Kids Corner


August di Pandraahn
The Fateful Fifteenth of August

by Principal SATBIR SINGH, Translated from Punjabi by HARPREET SINGH



Whenever the 15th of August comes around, it brings with it a cluster of memories - bitter, mostly, and some sweet.

Some of these memories have been engraved on the pages of history, while some are still fresh like dew drops in the morning. However these remembrances will remain ever new - that we left the lively processions of Jehlum, left the cold water-wells in the gurdwara courtyard, we left our homes in Bagh Mahal.

Amidst the salvos, burning fires, roaring cries of Sat Sri Akal and Allah-hu Akbar and flashing knives, in the custody of soldiers, under the shade of guns, breathless and in suppressed voice, promising “we're never going to return”, we leapt the “Atari”.

As long as the body breathes, those moments can’t be forgotten but some memories are such that for them, more than in the corners of the heart, we need to search for them in the pages of history.

According to learned people, the age of a generation is 20 years.
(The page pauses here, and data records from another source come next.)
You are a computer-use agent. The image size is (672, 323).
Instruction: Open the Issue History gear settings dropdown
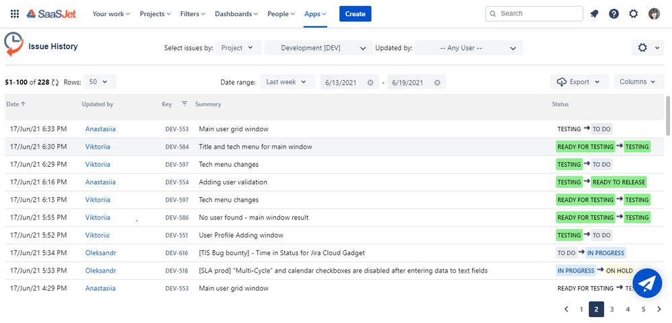click(648, 48)
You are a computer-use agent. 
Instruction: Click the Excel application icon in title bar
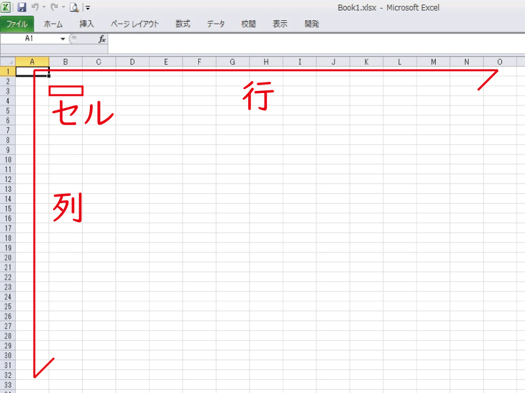click(6, 8)
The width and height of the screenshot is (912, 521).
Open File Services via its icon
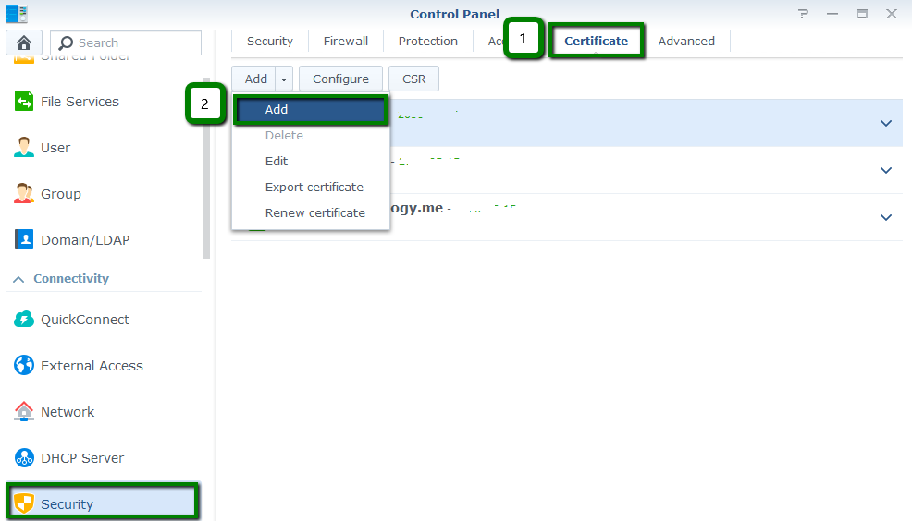point(24,102)
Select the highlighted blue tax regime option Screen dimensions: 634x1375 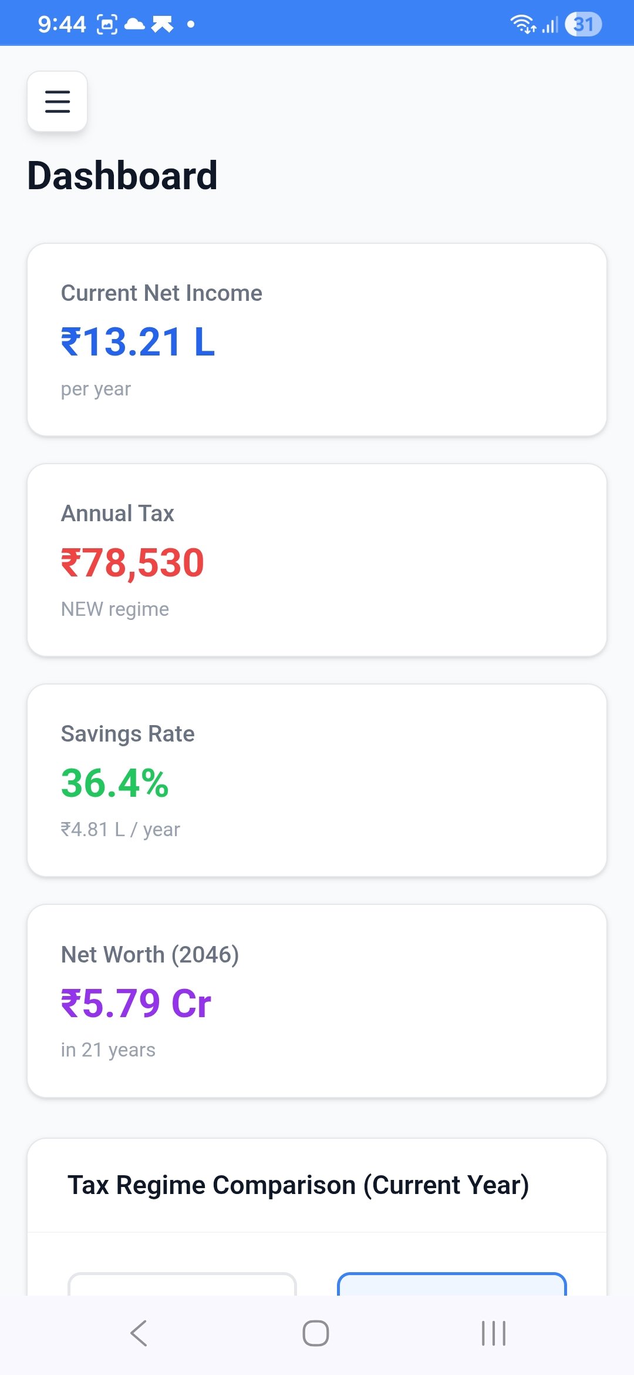(x=451, y=1285)
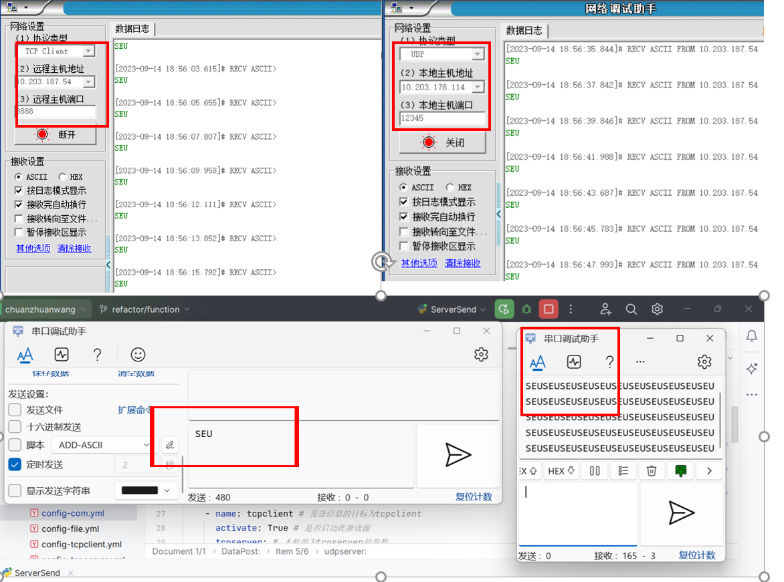Click the 清除接收 link in TCP window
The height and width of the screenshot is (582, 784).
74,248
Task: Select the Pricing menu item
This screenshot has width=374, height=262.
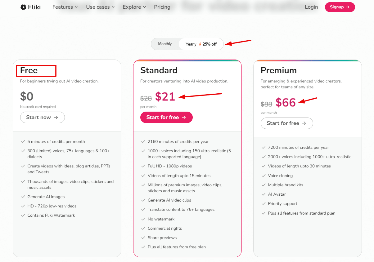Action: tap(162, 7)
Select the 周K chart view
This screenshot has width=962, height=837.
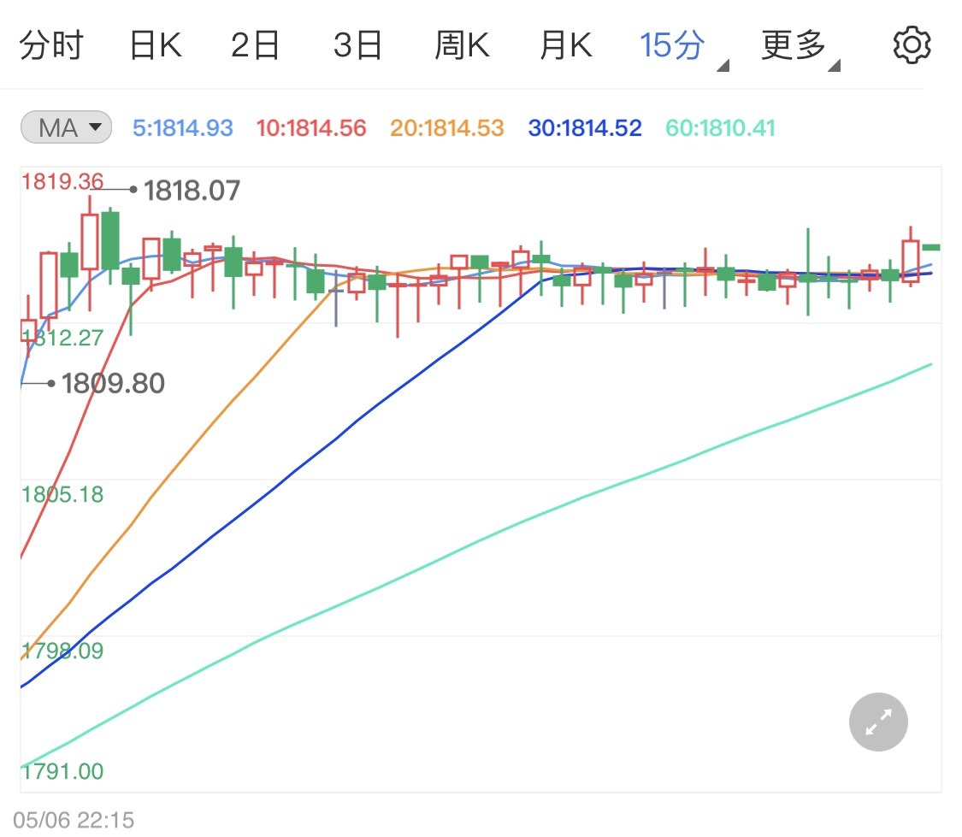click(x=462, y=44)

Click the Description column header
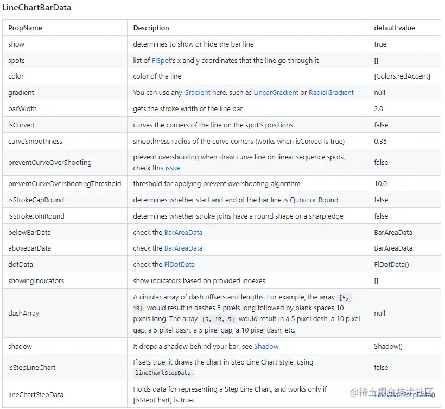151,28
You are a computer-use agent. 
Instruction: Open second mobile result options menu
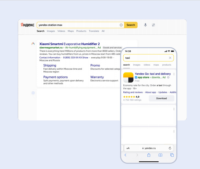click(x=174, y=109)
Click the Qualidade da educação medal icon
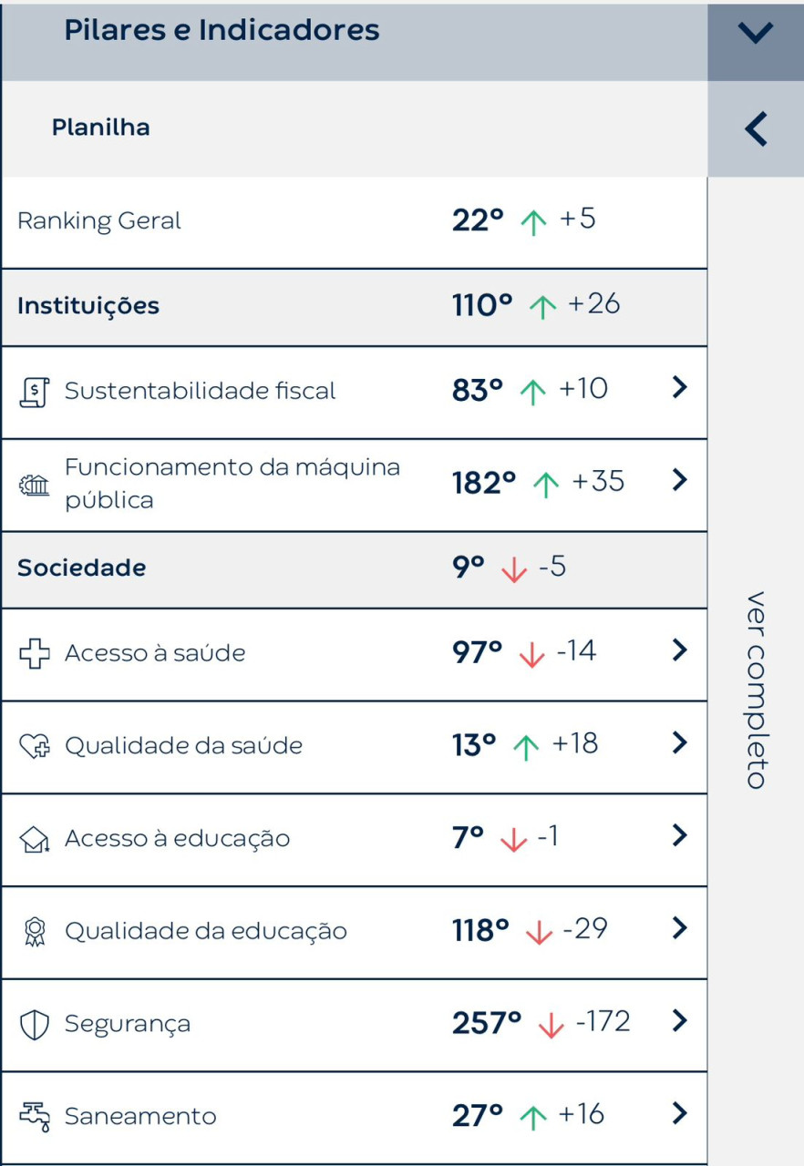 [x=35, y=932]
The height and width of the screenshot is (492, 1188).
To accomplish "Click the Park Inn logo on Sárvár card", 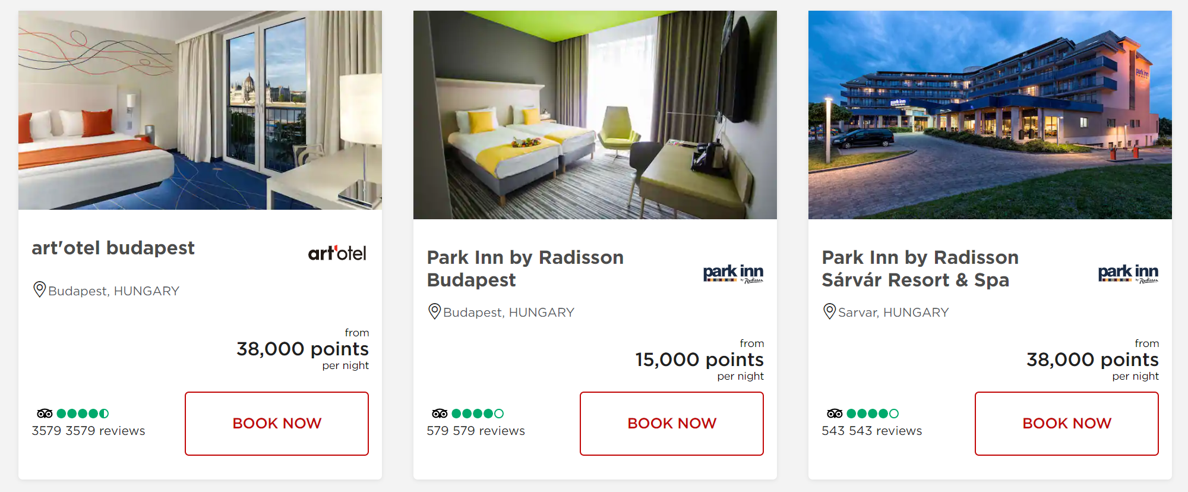I will coord(1127,274).
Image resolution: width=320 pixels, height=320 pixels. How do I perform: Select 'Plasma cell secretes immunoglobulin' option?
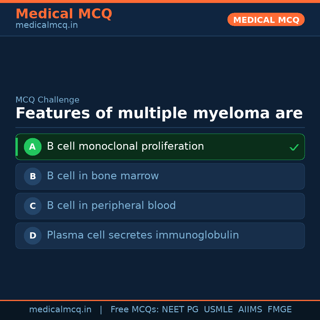[x=143, y=235]
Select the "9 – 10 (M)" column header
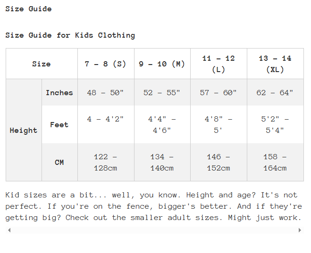 pyautogui.click(x=162, y=64)
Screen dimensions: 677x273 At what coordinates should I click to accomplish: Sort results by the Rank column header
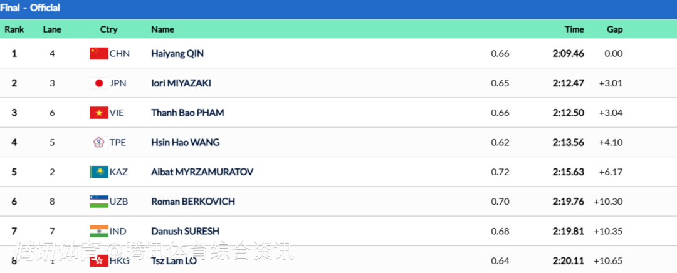click(x=14, y=29)

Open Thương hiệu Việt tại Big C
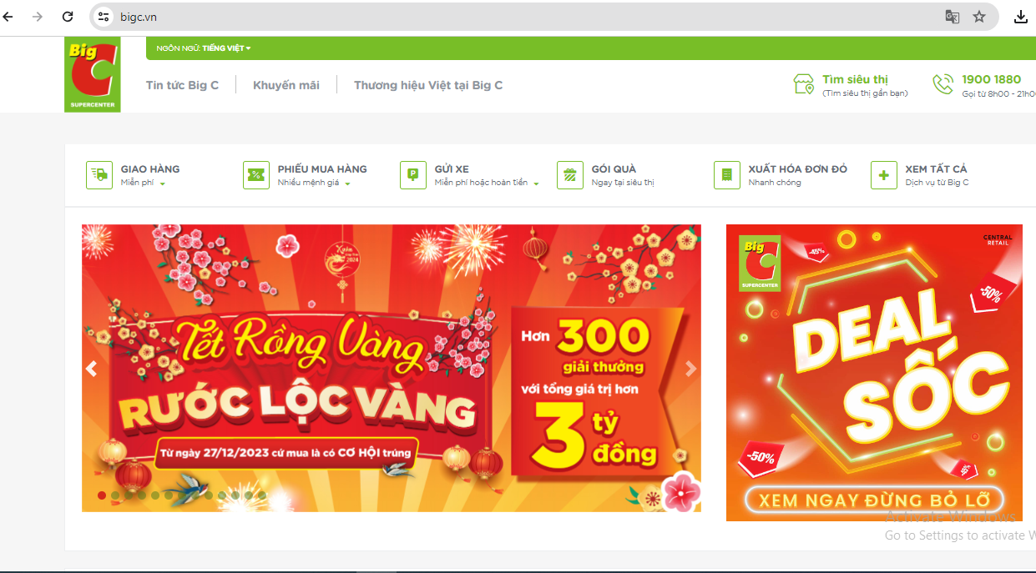(428, 85)
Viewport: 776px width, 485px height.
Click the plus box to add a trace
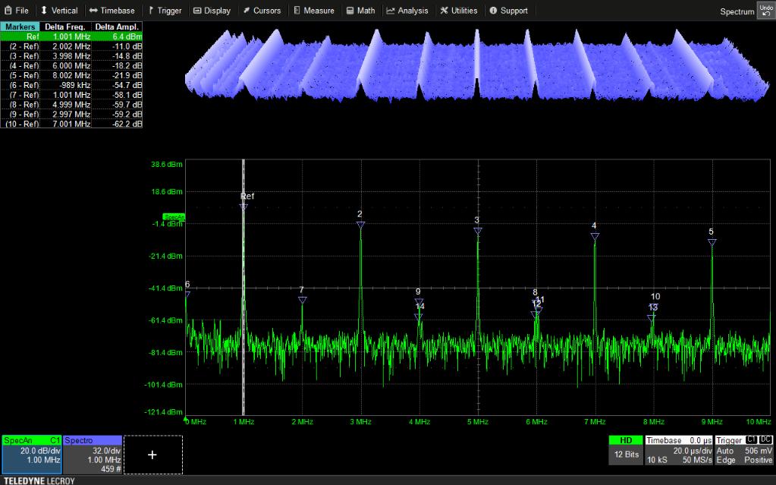click(152, 454)
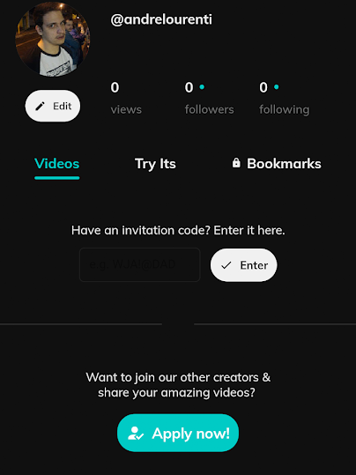Open the followers list
Screen dimensions: 356x475
[209, 99]
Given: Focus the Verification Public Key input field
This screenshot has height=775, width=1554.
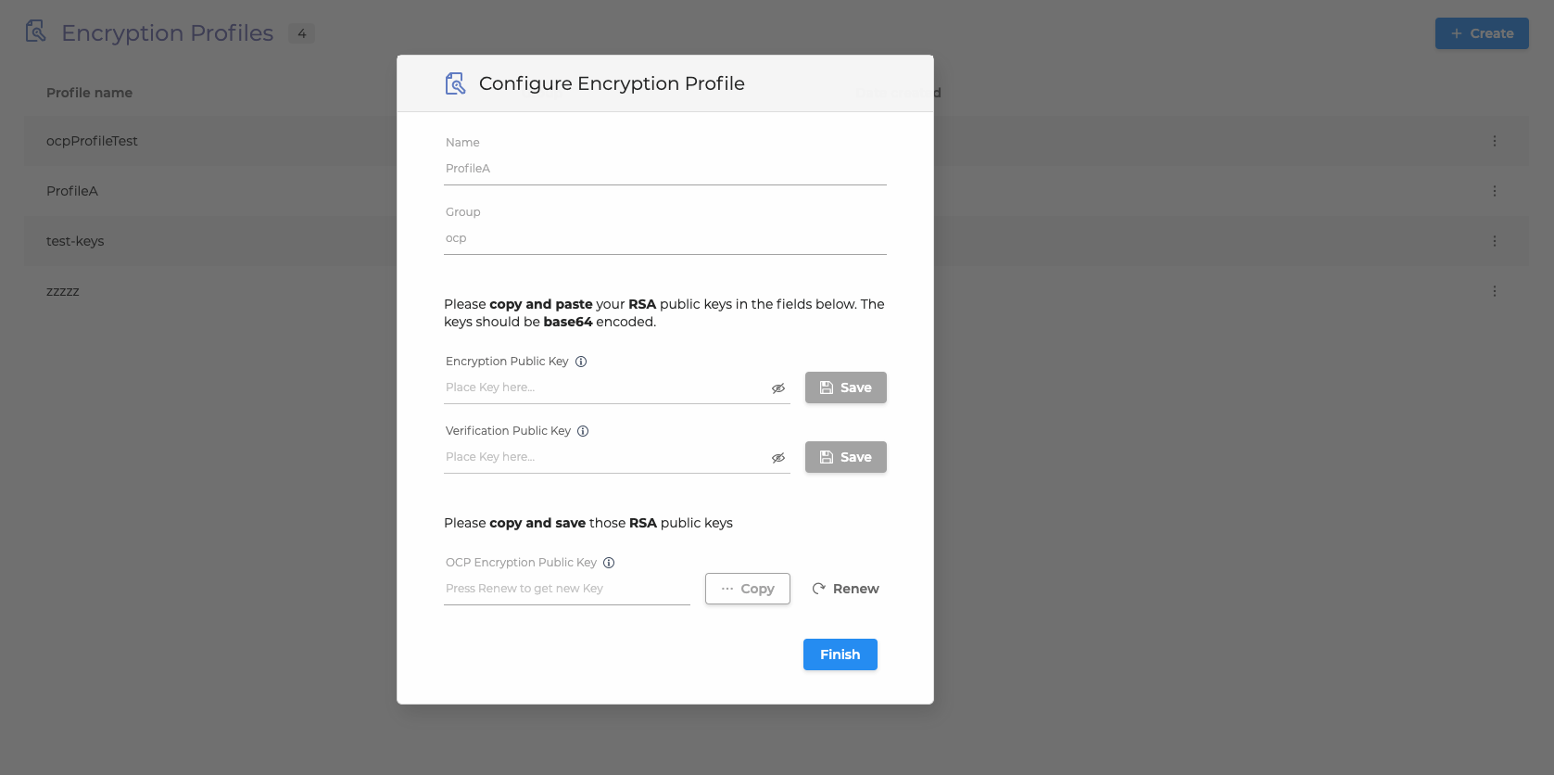Looking at the screenshot, I should coord(604,457).
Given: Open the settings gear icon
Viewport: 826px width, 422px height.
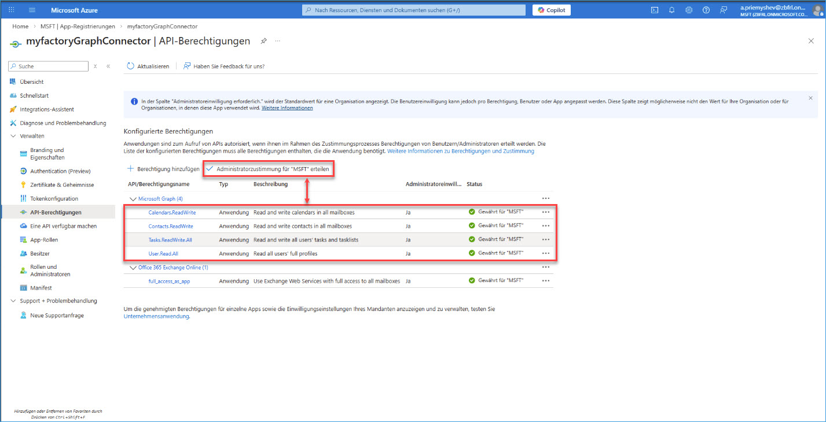Looking at the screenshot, I should [x=689, y=10].
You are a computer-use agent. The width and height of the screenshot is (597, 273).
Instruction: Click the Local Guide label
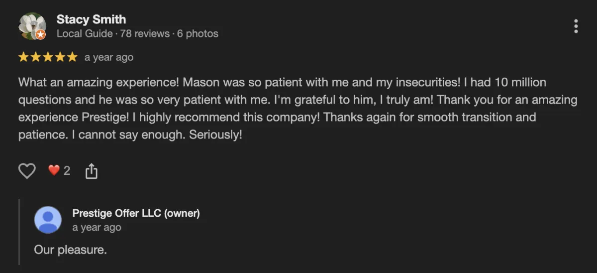[x=85, y=34]
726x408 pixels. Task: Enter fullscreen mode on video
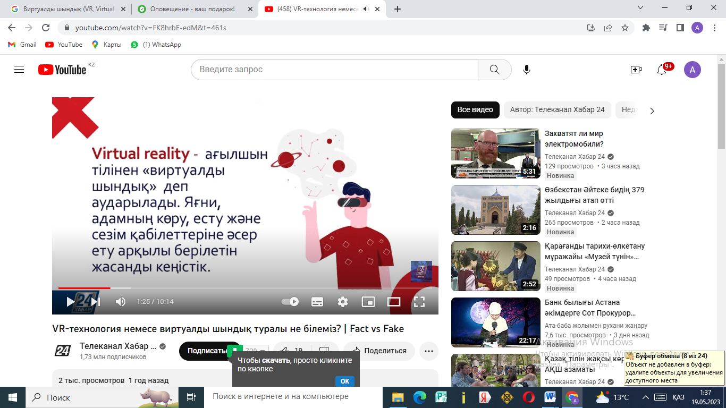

Mostly in the span of 20 years, the old generation is replaced by the new.

On August 24, 1945, the Japanese (following the Germans) surrendered before the Allies. 60 years have passed since then.

But today I want to tell the present Sikh generation some of the heart-rendering, yet miraculous, memories so that they don’t commit the mistakes because of which our quom has stumbled and suffered for the last five to six decades and is still suffering.

On May 8, 1945, Germany surrendered before the Allied nations. Churchill, in order to take advantage of his popularity, ordered general elections in Britain. But to his surprise in the July elections, the English people - thinking of Churchill as a tired war general - rejected him and the control of government was vested into the hands of Labour Party leader, Atlee.

On August 6 and 9, Hiroshima and Nagasaki became the targets of the atomic wrath of America, forcing Japan to surrender. In India, talk of independence was gaining momentum. After a long world war, Britain was reeling under an economic disaster.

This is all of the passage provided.